Prose for Poets, Poetry for Prose Writers: How I Read and Write in Troubled Times

IV

CONCLUSION: ART AS PROTEST

What I hope I have shown is a way to read both prose and poetry—one way, not the only way—but for me a way that links all genres by looking at how language evolves in a work. For me it creates a journey towards what Zajc called at the beginning if this essay,  personal land beyond the reach of the stalkers. Rilke once wrote “poems are not, as people think, simply emotions (one has emotions early enough)—they are experiences.” It is that experience that the texts I have chosen, working by evolving, metamorphosing, references in language, visual images or allegorical counterpoint, create sub stories that themselves create a world beyond the surface world of the text, and experience that acts on us in ways that are pretty much subliminal. As Wallace Stevens once wrote in “A Rabbit as King of the Ghosts’—The whole of the wideness of the night is for you, / A self that touches all edges, // You become a self that fills the four corners of the night.”

Our work is to make art, to use language to create structure and order in the face of chaos and confusion, honesty in the face of deception, spirit in the face of materialism. I think of the forward to Zane Grey’s western novel, To The Last Man:

In this materialistic age, this hard, practical, swift, greedy age of realism, it seems there is no place for writers of romance itself. For many years all the events leading up to the great war were realistic, and the war itself was horribly realistic, and the aftermath is likewise. Romance is only another name for idealism, and I contend that life without ideals is not worth living. Never in the history of the world were ideals needed so terribly as now…. People live for the dream their hearts. And I have yet to know anyone who has not some secret dream, some hope, however dim, some storied wall to look at in the dusk, some painted window leading to the soul.
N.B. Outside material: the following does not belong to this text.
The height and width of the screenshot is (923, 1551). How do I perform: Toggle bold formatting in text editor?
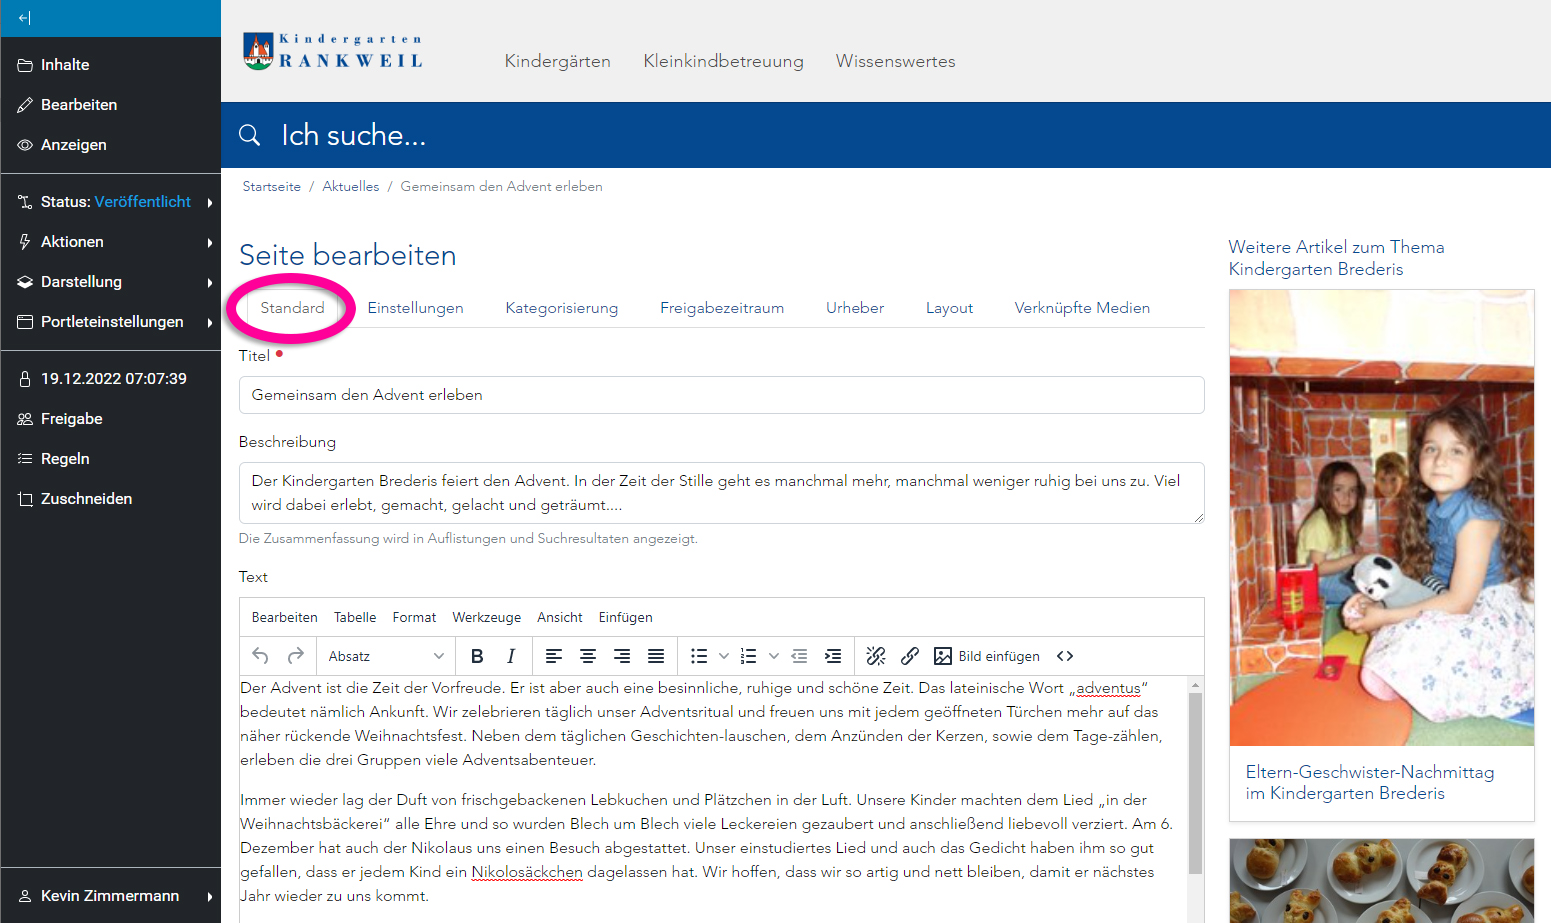pyautogui.click(x=477, y=656)
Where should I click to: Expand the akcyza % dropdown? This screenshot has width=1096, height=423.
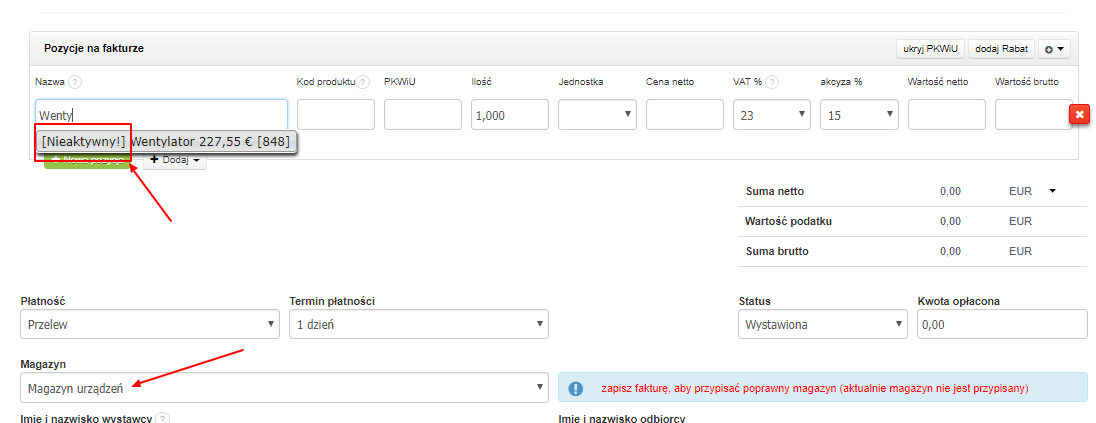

And I would add that it is our duty as writers to look through that painted window to the soul by writing what is true to our hearts, in a language that is carefully constructed, that remakes the language of what I referred to at the beginning as “the stalkers.” It means a careful attention to language itself as a kind of story within a text, to artistry, to interconnections in language which is also an interconnection with each other.  It means you must tell your own personal story of your own personal land in a way that combats the chaos around you, that cannot be shattered by the stalkers. To return to Audre Lorde with which I began—“poetry is not a luxury. It is a vital necessity of our existence. It forms the quality of the light within which we predicate our hopes and dreams toward survival and change, first made into language, then into idea, then into more tangible action. Poetry is the way we help give name to the nameless so it can be thought. The farthest external horizons of our hopes and fears are cobbled by our poems, carved from the rock experiences of our daily lives.”

I think of the end of Barbara Hurd’s book, The Epilogues: Afterwards on the Planet: “Generosity. Compassion. … If there’s anything redemptive about what’s likely to happen, perhaps it’s in our learning to grieve in the gritty chaos together. To fashion new stories not of action but of intermingled attentions.” Poetry is always an invitation as Frost beckoned us “You come too.”

It is what Adam Zagajewski is getting at in his poem “Try to Praise the Mutilated World” which is what I would like to end with. Here, the repeated motive which echoes throughout the poem, becoming more insistent, is the directive addressed to “you”—


Try to praise the mutilated world.
Remember June's long days,
and wild strawberries, drops of rosé wine.
The nettles that methodically overgrow
the abandoned homesteads of exiles.
You must praise the mutilated world.
You watched the stylish yachts and ships;
one of them had a long trip ahead of it,
while salty oblivion awaited others.
You've seen the refugees going nowhere,
you've heard the executioners sing joyfully.
You should praise the mutilated world.
Remember the moments when we were together
in a white room and the curtain fluttered.
Return in thought to the concert where music flared.
You gathered acorns in the park in autumn
and leaves eddied over the earth's scars.
Praise the mutilated world
and the gray feather a thrush lost,
and the gentle light that strays and vanishes
and returns.

 

Biographical information goes here.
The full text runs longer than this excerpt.